PUBLICATIONS

Topics Litigation

Legal Alert: Eleventh Circuit Issues Important New Decision on Attorneys' Fees in FLSA Lawsuits

Date   Jul 29, 2011

According to a new decision by the U.S. Court of Appeals for the Eleventh Circuit, employers can avoid paying attorneys' fees in FLSA cases by, before judgment, paying the plaintiff(s) all wages claimed, plus an equal amount as liquidated damages. Dionne v. Floormasters Enters., 2011 U.S. App. Lexis 15560 (11th Cir. July 28, 2011).

 

Executive Summary: According to a new decision by the U.S. Court of Appeals for the Eleventh Circuit, employers can avoid paying attorneys' fees in FLSA cases by, before judgment, paying the plaintiff(s) all wages claimed, plus an equal amount as liquidated damages. Dionne v. Floormasters Enters., 2011 U.S. App. Lexis 15560 (11th Cir. July 28, 2011).

Background

In Dionne, the plaintiff sued Floormasters, claiming the company failed to pay him overtime as required by the federal Fair Labor Standards Act (FLSA). Dionne submitted an affidavit in this case, estimating that his unpaid wages were $1,500. Floormasters tendered a check for $3,000 – the amount claimed as unpaid wages plus an equal amount as liquidated damages – and moved for dismissal arguing that the offer mooted Dionne's claim thereby depriving the court of subject matter jurisdiction. The trial court granted the motion and dismissed the case with prejudice, reserving jurisdiction to consider a motion for attorneys' fees and costs.

Dionne moved for attorneys' fees and costs under Section 216(b) of the FLSA, which makes fee awards mandatory for prevailing plaintiffs. Floormasters argued that Dionne was not entitled to attorneys' fees or costs because no judgment had been entered in his favor. The trial court agreed, and the Eleventh Circuit affirmed. According to the Eleventh Circuit: (1) entry of judgment in favor of the plaintiff is a necessary predicate to an award of attorneys' fees under the FLSA; (2) an FLSA case is rendered moot by payment of the full amount claimed by the plaintiff in back wages, plus liquidated damages; (3) dismissal based on mootness is not the equivalent of a judgment in favor of the plaintiff; and, therefore (4) a plaintiff in an FLSA case mooted by full payment of the claim is not entitled to an award of attorneys' fees under Section 216(b).

Impact of Decision

Floormasters tendered payment less than two months after Dionne filed his lawsuit, but the Eleventh Circuit's reasoning seems equally applicable if the payment is made later, perhaps even while a jury is considering a case. Tender of payment in full at that stage would moot the case just as in Dionne, and therefore should result in a dismissal with prejudice.

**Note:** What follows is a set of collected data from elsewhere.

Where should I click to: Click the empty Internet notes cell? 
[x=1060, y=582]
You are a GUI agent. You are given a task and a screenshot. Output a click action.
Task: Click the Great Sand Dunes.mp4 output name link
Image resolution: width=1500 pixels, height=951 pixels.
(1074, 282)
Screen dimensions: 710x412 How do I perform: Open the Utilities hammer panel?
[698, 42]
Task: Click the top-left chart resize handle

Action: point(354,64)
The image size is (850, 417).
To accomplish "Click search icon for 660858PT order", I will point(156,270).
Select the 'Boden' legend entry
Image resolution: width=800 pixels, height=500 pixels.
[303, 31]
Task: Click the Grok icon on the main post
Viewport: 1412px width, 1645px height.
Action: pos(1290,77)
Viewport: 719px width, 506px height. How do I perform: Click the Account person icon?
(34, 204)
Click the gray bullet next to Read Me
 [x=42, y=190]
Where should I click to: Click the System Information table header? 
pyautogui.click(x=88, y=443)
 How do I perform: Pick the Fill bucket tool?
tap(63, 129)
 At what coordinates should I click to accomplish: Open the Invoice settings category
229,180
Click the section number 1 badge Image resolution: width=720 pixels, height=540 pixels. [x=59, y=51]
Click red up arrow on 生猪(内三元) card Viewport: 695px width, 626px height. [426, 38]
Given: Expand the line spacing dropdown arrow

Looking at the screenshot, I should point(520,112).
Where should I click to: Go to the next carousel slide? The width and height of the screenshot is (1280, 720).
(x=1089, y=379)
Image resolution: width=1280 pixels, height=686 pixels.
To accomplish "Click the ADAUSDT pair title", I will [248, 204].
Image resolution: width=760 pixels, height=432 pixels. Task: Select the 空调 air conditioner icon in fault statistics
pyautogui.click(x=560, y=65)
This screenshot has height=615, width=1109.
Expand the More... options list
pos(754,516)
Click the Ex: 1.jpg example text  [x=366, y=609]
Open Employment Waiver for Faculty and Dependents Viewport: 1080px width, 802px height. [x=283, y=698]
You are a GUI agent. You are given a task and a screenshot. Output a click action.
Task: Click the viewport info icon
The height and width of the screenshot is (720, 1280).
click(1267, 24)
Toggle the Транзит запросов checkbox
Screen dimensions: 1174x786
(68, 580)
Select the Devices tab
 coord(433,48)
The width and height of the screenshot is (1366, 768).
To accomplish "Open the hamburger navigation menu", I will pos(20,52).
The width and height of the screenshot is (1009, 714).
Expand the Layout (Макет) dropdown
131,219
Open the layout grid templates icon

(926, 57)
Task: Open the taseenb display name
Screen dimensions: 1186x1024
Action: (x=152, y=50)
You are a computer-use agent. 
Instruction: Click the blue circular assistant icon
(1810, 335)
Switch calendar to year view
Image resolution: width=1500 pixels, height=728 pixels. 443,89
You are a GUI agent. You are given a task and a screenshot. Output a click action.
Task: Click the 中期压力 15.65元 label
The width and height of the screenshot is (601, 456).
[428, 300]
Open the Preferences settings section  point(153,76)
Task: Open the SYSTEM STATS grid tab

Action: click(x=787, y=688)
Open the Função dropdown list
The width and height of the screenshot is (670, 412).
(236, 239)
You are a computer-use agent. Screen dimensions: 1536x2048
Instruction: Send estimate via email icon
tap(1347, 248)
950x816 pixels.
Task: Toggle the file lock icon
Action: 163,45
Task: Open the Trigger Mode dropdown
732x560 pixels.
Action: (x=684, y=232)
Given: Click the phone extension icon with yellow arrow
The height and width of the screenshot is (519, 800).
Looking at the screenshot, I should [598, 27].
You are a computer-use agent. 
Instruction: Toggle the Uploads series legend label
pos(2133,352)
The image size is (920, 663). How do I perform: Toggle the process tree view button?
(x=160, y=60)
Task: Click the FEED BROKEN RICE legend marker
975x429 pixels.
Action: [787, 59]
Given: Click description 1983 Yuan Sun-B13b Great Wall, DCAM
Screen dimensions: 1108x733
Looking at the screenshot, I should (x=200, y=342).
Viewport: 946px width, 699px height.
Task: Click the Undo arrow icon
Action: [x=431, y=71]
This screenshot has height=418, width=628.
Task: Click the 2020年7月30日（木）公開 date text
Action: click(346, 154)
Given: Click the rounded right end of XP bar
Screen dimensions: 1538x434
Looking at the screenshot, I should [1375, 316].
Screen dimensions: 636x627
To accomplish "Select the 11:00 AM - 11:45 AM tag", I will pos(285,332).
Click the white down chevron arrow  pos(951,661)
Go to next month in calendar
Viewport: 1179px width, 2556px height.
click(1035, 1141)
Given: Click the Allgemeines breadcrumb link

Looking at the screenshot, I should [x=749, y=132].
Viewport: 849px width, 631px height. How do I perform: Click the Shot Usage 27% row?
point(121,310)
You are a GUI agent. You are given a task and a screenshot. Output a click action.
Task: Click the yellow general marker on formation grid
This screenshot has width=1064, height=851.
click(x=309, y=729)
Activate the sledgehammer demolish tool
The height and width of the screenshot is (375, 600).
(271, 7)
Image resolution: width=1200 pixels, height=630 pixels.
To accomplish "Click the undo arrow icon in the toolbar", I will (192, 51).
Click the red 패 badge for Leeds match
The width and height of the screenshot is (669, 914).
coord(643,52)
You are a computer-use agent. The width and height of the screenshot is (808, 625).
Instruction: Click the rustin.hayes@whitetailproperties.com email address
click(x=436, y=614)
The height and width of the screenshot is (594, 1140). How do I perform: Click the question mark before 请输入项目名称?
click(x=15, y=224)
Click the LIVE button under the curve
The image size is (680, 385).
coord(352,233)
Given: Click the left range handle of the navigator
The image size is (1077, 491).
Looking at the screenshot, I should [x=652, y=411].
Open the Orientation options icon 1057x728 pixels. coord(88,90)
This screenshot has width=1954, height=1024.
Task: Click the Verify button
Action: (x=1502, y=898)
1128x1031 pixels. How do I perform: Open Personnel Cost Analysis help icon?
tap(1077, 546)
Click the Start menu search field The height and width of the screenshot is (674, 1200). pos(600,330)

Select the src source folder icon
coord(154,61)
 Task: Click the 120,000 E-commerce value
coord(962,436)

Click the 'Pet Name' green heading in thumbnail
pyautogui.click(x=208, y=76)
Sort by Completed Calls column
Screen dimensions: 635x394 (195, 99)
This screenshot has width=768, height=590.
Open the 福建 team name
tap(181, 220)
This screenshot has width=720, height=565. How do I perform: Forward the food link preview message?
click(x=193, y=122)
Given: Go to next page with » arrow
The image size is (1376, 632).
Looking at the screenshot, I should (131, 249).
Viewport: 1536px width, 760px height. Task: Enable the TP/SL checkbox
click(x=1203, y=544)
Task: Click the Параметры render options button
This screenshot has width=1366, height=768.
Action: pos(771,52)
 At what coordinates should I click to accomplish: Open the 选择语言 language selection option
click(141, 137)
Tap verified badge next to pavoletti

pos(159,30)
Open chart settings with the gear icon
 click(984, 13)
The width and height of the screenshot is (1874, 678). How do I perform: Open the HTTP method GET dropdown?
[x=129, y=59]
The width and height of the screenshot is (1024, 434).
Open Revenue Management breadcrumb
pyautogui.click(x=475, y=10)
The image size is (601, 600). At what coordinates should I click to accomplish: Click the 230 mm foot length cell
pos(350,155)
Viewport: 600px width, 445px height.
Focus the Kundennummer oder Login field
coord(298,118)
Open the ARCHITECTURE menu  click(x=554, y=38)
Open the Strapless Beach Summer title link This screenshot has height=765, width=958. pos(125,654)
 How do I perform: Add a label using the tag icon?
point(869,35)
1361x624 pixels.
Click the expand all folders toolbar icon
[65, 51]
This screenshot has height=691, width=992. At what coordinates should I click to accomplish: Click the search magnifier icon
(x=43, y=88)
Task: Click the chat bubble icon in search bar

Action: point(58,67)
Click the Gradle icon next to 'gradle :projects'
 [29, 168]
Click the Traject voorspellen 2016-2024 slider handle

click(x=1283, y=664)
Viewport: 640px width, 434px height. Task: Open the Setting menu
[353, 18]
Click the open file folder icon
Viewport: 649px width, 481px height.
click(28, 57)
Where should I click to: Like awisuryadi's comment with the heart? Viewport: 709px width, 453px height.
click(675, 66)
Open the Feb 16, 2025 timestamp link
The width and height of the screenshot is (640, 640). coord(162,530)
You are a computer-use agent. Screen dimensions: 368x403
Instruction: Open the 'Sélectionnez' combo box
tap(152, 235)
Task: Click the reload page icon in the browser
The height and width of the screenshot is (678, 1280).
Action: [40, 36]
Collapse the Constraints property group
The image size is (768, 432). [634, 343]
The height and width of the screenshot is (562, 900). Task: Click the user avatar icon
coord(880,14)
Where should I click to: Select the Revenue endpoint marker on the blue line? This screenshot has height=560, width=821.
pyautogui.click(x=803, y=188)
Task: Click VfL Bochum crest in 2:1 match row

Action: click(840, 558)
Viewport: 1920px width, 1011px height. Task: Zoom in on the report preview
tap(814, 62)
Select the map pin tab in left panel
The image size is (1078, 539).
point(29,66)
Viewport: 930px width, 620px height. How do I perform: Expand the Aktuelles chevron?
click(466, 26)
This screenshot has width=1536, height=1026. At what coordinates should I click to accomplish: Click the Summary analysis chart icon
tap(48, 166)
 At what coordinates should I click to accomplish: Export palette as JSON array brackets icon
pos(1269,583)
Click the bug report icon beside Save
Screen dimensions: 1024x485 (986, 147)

This case could be an important step toward turning back the onslaught of FLSA cases brought by plaintiffs' lawyers. Of course, employers don't always have the benefit of an affidavit specifying the amount of a plaintiff's claim, but in most cases the employer should be able to obtain that information in discovery. While it is difficult to generalize about what a judge may do, courts should be sympathetic to an argument that an employer is entitled to learn in discovery the full amount a plaintiff will claim at trial, even if there are no clear records of hours worked. In fact, some courts require that both plaintiffs and defendants provide early disclosure in FLSA cases concerning hours worked, wages claimed and other information necessary for calculating back pay allegedly owed. With that information, an employer will have what it needs to evaluate whether to moot a case with an offer of full relief.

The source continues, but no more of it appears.